## REQUIREMENT
The response should contain only the line with "Instruction: Open 伯利克里 hero portrait card" and every line after it to the end of the listing below, duplicated exactly; no picture belongs in it.

┄┄┄┄┄┄┄┄┄┄

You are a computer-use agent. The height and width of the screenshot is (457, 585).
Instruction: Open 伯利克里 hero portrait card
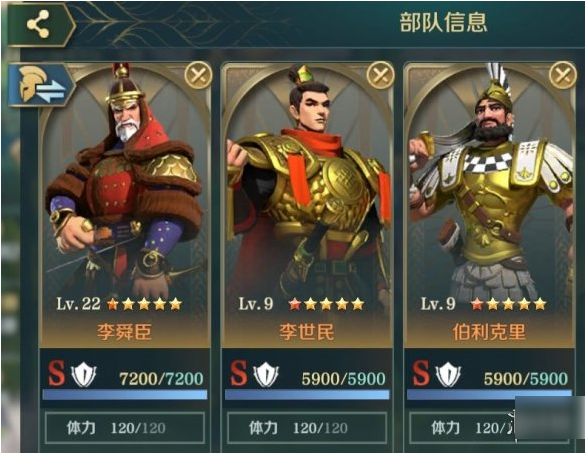point(489,205)
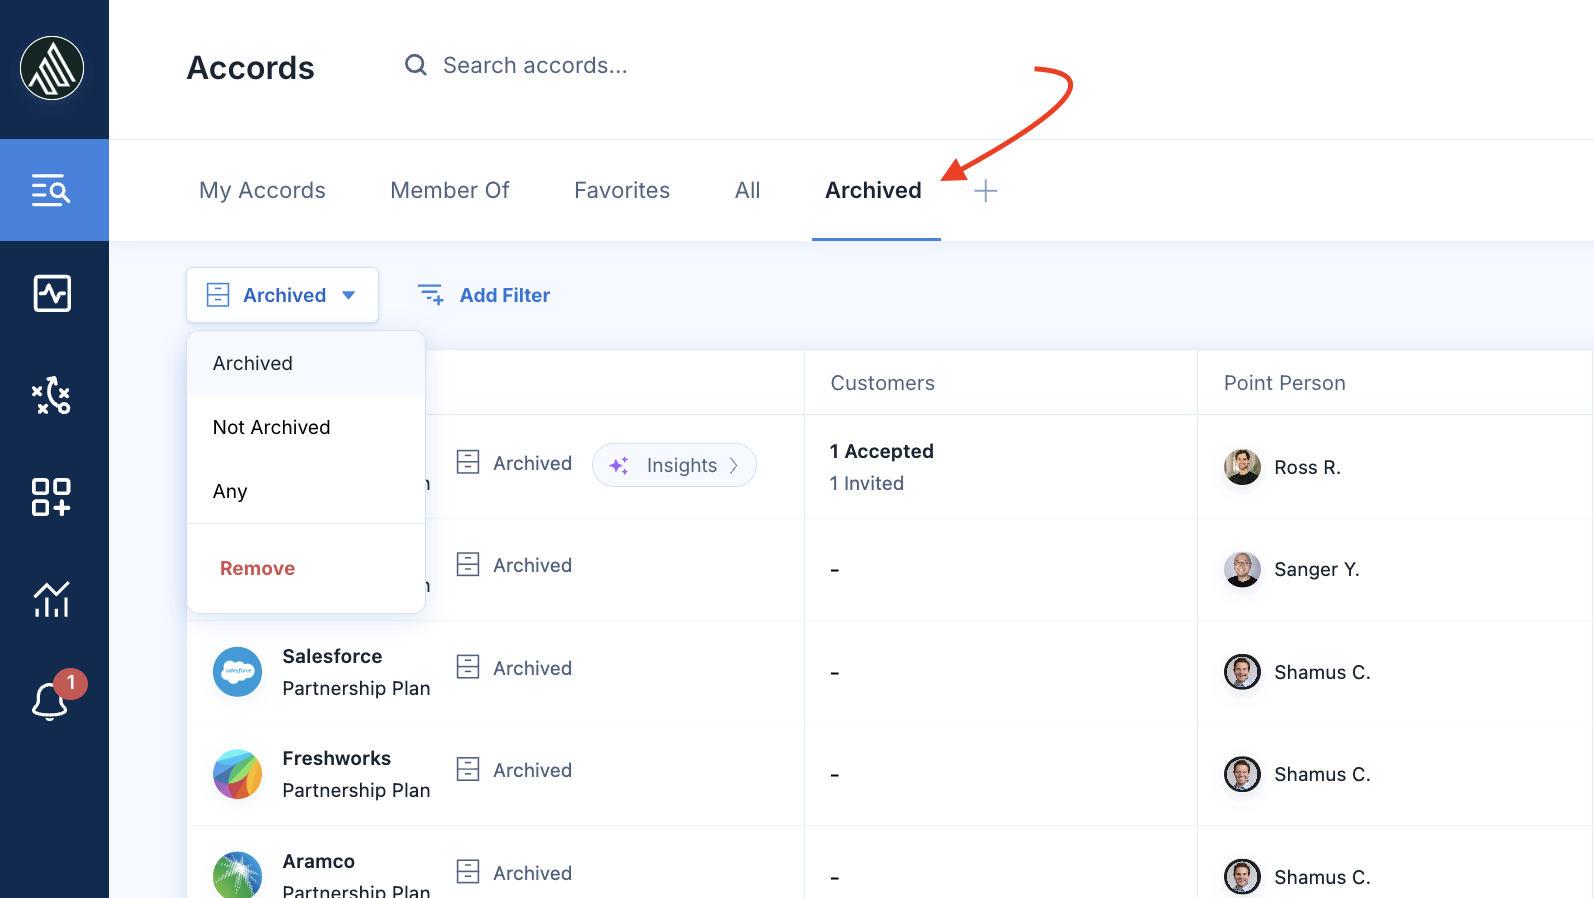Open the activity pulse sidebar icon
Viewport: 1594px width, 898px height.
tap(52, 294)
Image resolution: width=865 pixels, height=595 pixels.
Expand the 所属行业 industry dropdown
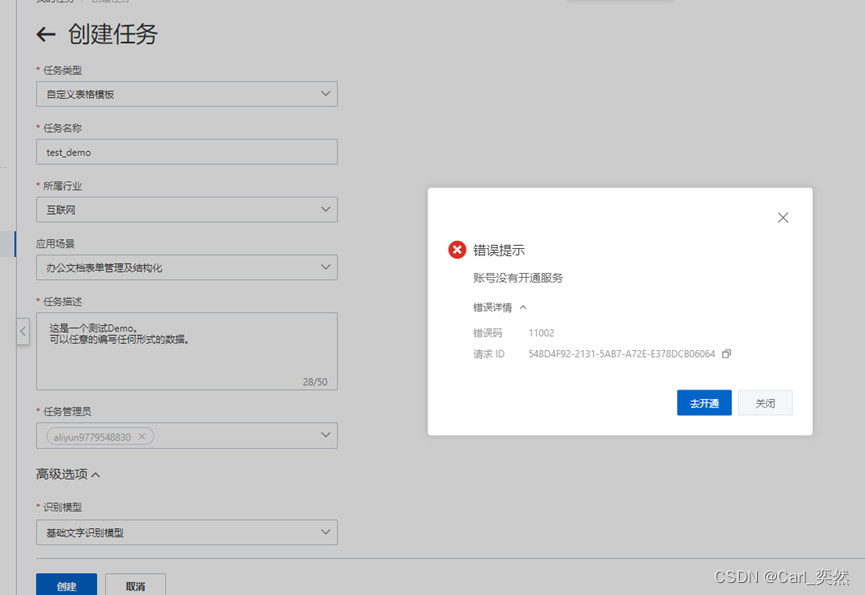324,209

┄┄┄┄┄┄┄┄┄┄

## ANSWER FOR THIS EXERCISE
Instruction: Open 伯利克里 hero portrait card
point(489,205)
Open the activity pulse sidebar icon
Viewport: 1594px width, 898px height.
tap(52, 294)
Image resolution: width=865 pixels, height=595 pixels.
Expand the 所属行业 industry dropdown
324,209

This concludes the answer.